Otras veces, esa imagen de nosotros nos permite tirar hacia adelante y conseguir aquello que nos costaría lograr sin cierto empuje interno. Sin embargo, pasan los años, y esas imágenes que nos acompañan, también van cambiando con nosotros. A medida que transitamos por los estadios vitales, la realidad –que es más grande y poderosa que nosotros– nos devuelve los límites de esa imagen que nos ha acompañado. Quizá evaluemos que no ha sido tal nuestro logro de aquellas “grandes cosas”, o nos cansemos de encontrarnos criticando a otros cuando algo no nos sale como esperábamos. Esto solemos hacerlo cuando la incongruencia nos impacta por llamativa, pero también por el cotejo acumulativo entre esta visión y los nuevos datos de nosotros mismos que las experiencias nos van dando. Y, a veces, llegamos a la conclusión de que ha llegado el momento de que aquella voz que nos viene acompañando desde hace décadas se vaya, que ha dejado de ser útil. Llegar a esta conclusión es similar al inicio de un duelo por la pérdida de un ser querido.

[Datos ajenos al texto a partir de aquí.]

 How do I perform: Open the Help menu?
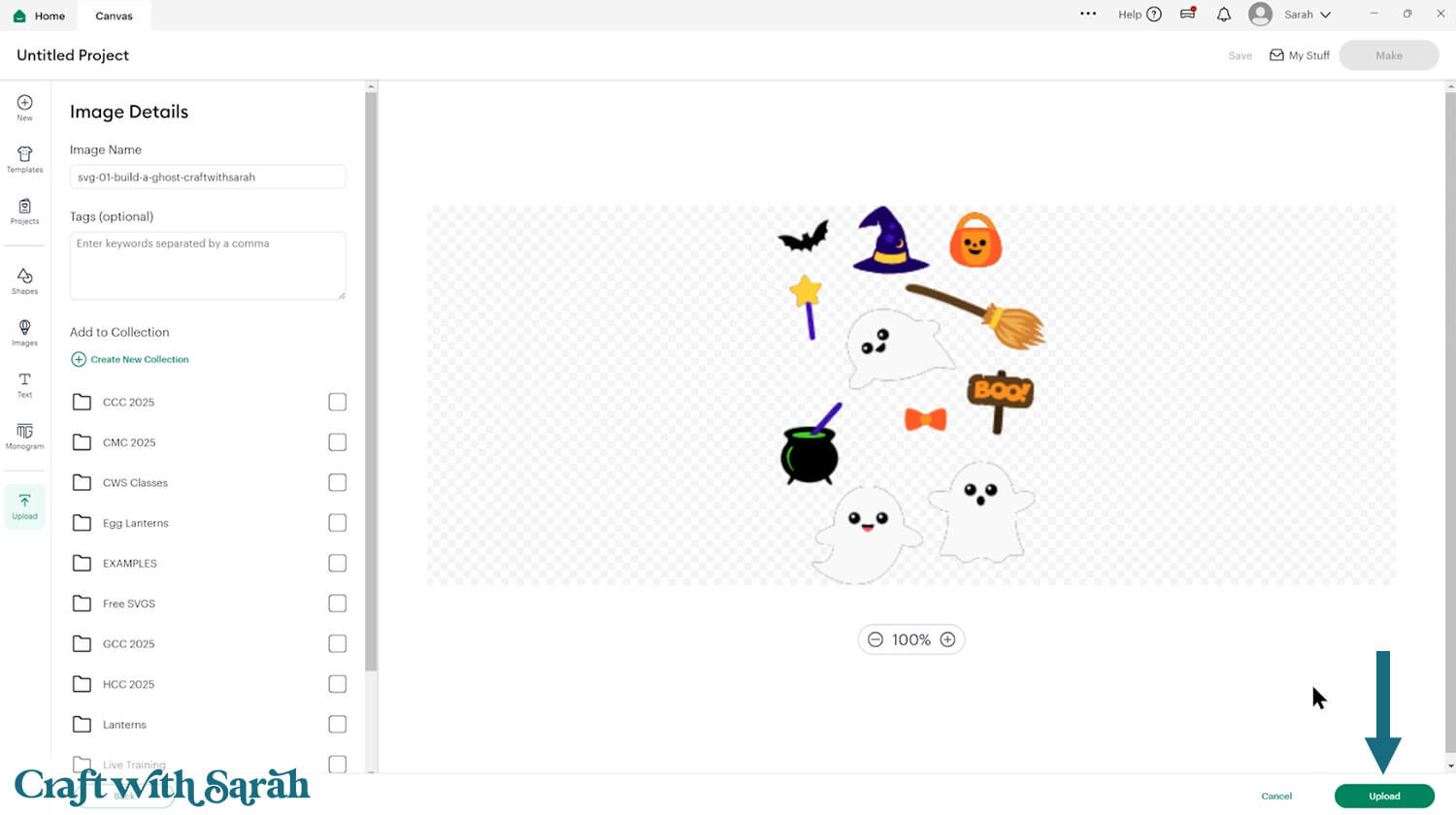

Como si de una muerte se tratara, pasaremos también por los estadios del duelo, y nos sentiremos confusos un rato («¿si no soy quien iba a conseguir grandes cosas, quién soy?»), enfadados, nos negaremos a que eso suceda y seguiremos escuchando esta ahora vocecilla interior al tiempo que vamos confirmando cada vez más que sus palabras ya no pueden formar parte de nosotros, hasta que al final, podamos despedirnos. Quizá tengamos cosas que agradecerle, quizá reproches que hacerle, y todo ello será necesario antes de decir adiós a una parte de mí... y que esa “muerte” dé como resultado el nacimiento de alguien nuevo, o simplemente la cesión de paso a otra voz que estaba, desde hace tiempo, pidiendo su turno.